According to a press statement by Donald Deya, lead counsel for the four villages and PALU’s chief executive officer, the Maasai communities are dissatisfied and disappointed by the judgement and feel that the court has disregarded the compelling multitude of oral and affidavit evidence tendered by the villagers.
An appeal will be lodged at the Appellate Division of the court next week.
According to Deya, the court accepts that there is village land separate from SNP but did not rule on whether the government has the right to evict the villagers from the disputed land.
“It just says that the applicants have NOT proven that the 2017 evictions took place on village land and not in SNP,” he wrote to Mongabay. This distinction is an important one for human rights organizations who say any continued evictions in the area are against the rights of the Maasai who hold land titles in the region.

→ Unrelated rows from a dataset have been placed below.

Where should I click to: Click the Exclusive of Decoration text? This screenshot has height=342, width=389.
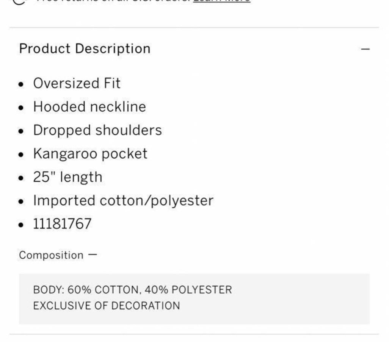(x=107, y=306)
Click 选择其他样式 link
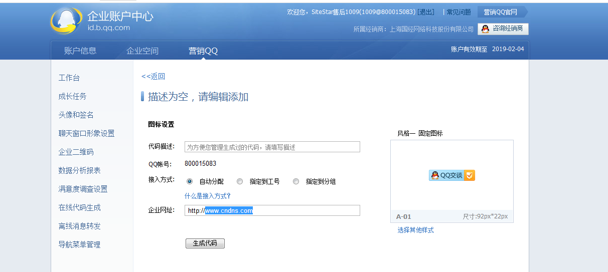The image size is (608, 272). (415, 230)
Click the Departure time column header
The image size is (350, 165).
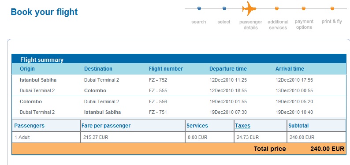228,69
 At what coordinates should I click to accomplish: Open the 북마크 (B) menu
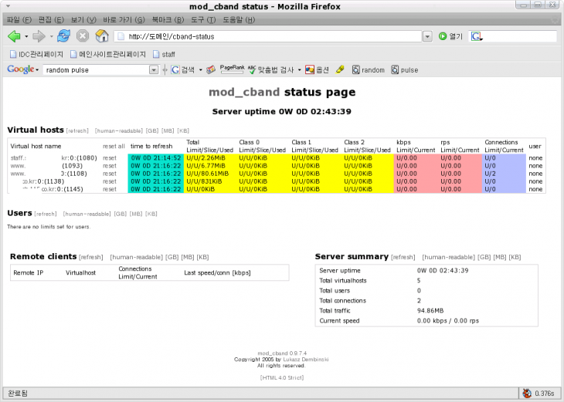[168, 19]
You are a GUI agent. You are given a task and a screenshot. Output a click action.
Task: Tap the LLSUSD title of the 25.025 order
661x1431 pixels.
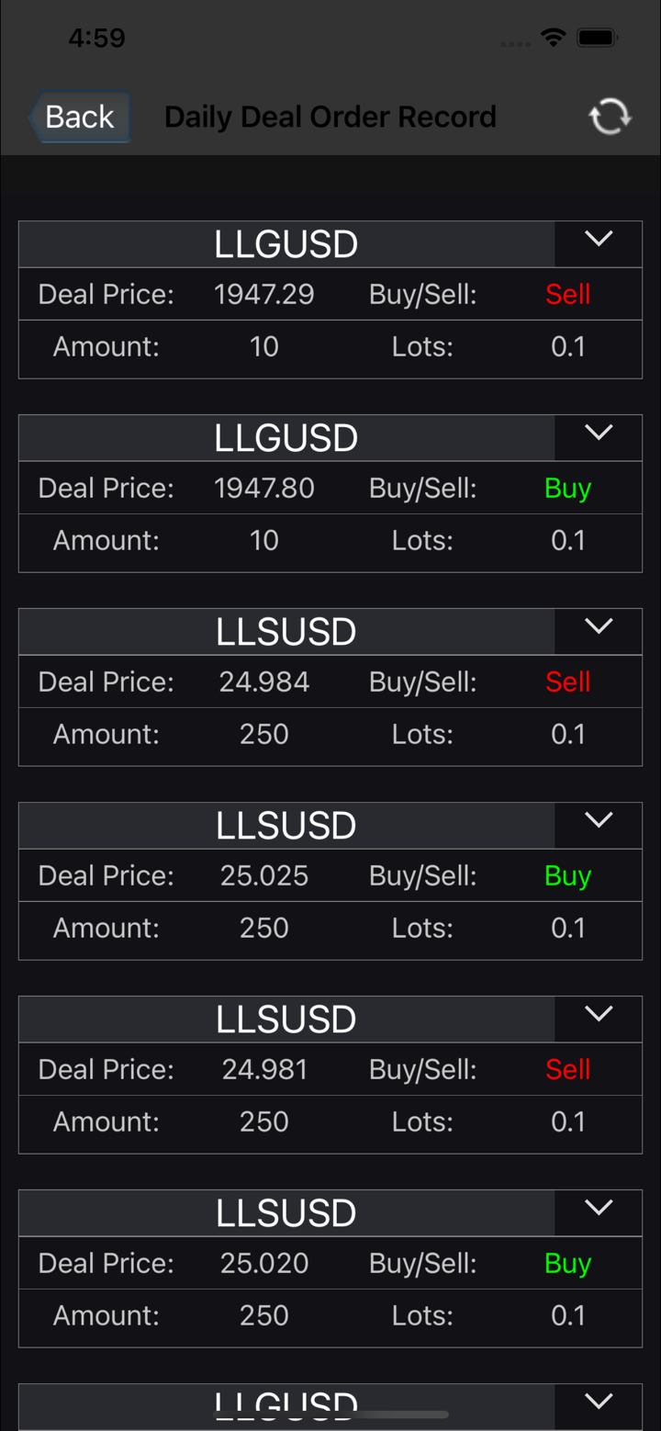point(286,826)
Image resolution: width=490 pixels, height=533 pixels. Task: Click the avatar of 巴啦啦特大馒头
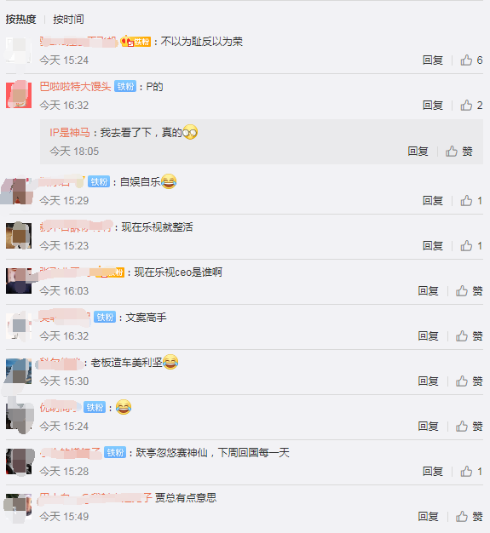[19, 95]
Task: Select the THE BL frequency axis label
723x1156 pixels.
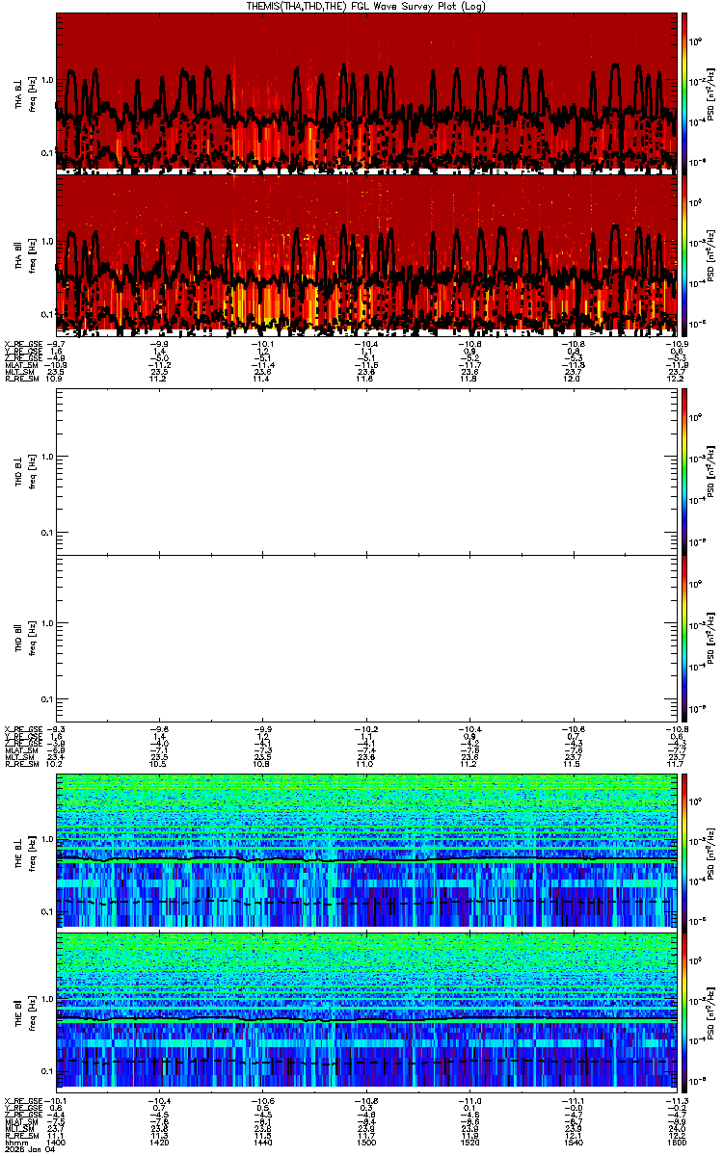Action: (25, 850)
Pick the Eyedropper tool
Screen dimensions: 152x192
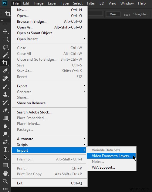[x=5, y=71]
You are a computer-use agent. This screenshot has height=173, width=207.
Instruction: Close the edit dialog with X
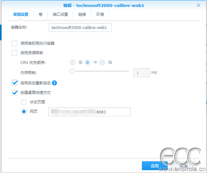pos(199,5)
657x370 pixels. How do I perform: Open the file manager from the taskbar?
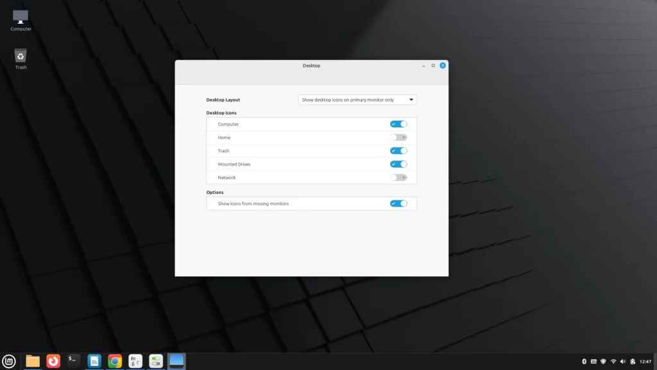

“The failure of the East African Court of Justice to hold the Tanzanian government accountable for blatantly abusing human rights of the Maasai in Loliondo is a travesty for all Indigenous communities on the continent,” said Mittal.
Mongabay reached out to the ministry of constitutional and legal affairs for a comment but did not receive a response at the time of publication.
An Appeal and Another Court Case in Order
It is unclear what the Tanzanian government’s next steps will be but Maasai communities fear that the court’s ruling will now accelerate the government’s eviction plans.
Nevertheless, Maasai leaders say they will not give up fighting for their basic rights.
The Tanzanian government plans to lease the disputed land to a UAE-based company to create a wildlife corridor for trophy hunting and tourism at the risk of displacing more than 70,000 Indigenous Maasai residents.
Despite the court injunction, the Tanzanian government had undertaken violent eviction exercises leaving more than 2,000 homeless after fleeing to Kenya in June.
These evictions led the communities to file a complaint at the EACJ on the failure by the government to adhere to the 2018 injunction.
According to Deya, the court has not yet scheduled a hearing of this complaint.
PALU has issued a call for the Tanzanian government to reverse its Government Notice declaring the disputed land as the “Pololeti Game Controlled Area.”
The declaration was made as a means of taking away village land of the Ololosokwan, Kirtalo, Oloipiri, Lopolun, Orkuyainie, Oldoinyowas, Loosoito, Arash, Ormanie, Oloiswashi, Enkobereti, Olalaa, Kipambi, Ololosokwan villages, and Piyaya and Malambo village land. However, this was done without following the mandatory procedures of the Tanzanian Land Act, Village Land Act, Wildlife Conservation Act, and other laws of Tanzania, says, PALU.
According to Deya, PALU together with other human rights advocates representing community members in the villages, filed this second case challenging the declaration at the EACJ in August.